AsiaTechDaily – Asia's Leading Tech and Startup Media Platform
QCraft, an autonomous driving technology company founded in Silicon Valley, has raised $100 million in a new Series D round. The funding was backed by a group of investors including Ningbo Ninghai Xingtaihe Fund, Wonderland Capital, and Liangxi Science and Innovation Industry Investment Fund, along with strategic participation from an automotive OEM and an electronics components supplier.
The company said the capital will be used to accelerate research in areas such as world models and reinforcement learning, while also expanding its global talent base. While funding rounds in the autonomous driving sector are no longer uncommon, the emphasis on “physical AI” marks a notable shift in positioning—aligning QCraft with a broader industry narrative around real-world AI systems.
QCraft is framing its next phase of growth around the idea that autonomous driving represents a direct pathway into physical-world intelligence.
Chairman and CEO Dr. James Yu described the transition as a move beyond current AI capabilities:
“We are moving from systems that mimic human-like intelligence toward ones that can surpass it. Over the next decade, much of that progress will happen in the physical world—and autonomous driving is one of the most direct ways to get there.”

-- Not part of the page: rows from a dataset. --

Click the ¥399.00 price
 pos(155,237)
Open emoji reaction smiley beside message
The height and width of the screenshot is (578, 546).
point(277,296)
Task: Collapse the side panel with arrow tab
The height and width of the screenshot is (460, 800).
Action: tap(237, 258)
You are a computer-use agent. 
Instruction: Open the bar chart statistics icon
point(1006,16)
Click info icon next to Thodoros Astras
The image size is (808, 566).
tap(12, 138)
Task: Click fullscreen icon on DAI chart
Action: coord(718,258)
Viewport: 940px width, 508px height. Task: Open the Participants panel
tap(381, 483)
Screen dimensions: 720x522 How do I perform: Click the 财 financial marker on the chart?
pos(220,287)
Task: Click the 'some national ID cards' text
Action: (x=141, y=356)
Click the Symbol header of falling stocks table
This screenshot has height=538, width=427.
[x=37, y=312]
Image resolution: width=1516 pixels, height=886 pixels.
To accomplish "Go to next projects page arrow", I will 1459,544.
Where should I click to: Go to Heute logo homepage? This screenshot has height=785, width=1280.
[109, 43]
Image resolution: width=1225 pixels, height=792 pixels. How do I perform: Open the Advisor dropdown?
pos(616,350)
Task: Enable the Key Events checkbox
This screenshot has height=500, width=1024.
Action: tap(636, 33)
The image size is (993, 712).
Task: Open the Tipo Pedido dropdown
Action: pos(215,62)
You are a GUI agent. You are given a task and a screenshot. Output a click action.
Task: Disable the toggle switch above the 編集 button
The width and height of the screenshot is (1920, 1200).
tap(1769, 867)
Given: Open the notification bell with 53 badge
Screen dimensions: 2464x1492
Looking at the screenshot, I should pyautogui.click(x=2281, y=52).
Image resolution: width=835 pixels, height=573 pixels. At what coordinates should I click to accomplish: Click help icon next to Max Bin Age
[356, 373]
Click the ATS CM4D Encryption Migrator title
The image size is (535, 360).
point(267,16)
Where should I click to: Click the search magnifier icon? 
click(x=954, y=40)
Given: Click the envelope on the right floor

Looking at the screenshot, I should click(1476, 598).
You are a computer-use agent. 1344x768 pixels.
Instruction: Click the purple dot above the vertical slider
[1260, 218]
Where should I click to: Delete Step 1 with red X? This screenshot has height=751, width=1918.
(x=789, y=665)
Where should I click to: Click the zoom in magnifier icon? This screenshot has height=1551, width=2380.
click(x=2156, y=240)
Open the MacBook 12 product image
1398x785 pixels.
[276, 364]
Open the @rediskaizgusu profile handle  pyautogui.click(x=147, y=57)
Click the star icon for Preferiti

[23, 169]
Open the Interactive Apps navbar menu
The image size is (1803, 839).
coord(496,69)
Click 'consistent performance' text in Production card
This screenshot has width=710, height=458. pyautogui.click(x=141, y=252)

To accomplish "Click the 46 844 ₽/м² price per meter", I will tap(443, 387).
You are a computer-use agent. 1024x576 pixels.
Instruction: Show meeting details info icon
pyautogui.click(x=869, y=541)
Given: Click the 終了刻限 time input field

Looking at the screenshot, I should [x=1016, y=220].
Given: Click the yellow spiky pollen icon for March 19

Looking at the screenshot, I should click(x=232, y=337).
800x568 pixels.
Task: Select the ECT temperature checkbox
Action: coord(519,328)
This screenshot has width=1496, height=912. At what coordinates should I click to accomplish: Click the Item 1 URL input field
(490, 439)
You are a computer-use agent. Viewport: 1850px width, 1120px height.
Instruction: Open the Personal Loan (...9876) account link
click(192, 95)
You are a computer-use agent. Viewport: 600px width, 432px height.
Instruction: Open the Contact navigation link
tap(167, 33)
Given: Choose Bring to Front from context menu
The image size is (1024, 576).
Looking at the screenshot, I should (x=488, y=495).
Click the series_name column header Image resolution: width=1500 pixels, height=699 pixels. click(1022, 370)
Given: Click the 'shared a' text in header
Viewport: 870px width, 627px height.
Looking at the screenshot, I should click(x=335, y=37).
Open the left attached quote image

At a technical level, this direction is reflected in the company’s focus on world models and reinforcement learning—two areas gaining traction across advanced AI research. World models aim to help AI systems build internal representations of how the real world works, while reinforcement learning enables them to make decisions through trial and feedback. Together, these approaches are seen as critical for systems that must operate in unpredictable, real-world environments.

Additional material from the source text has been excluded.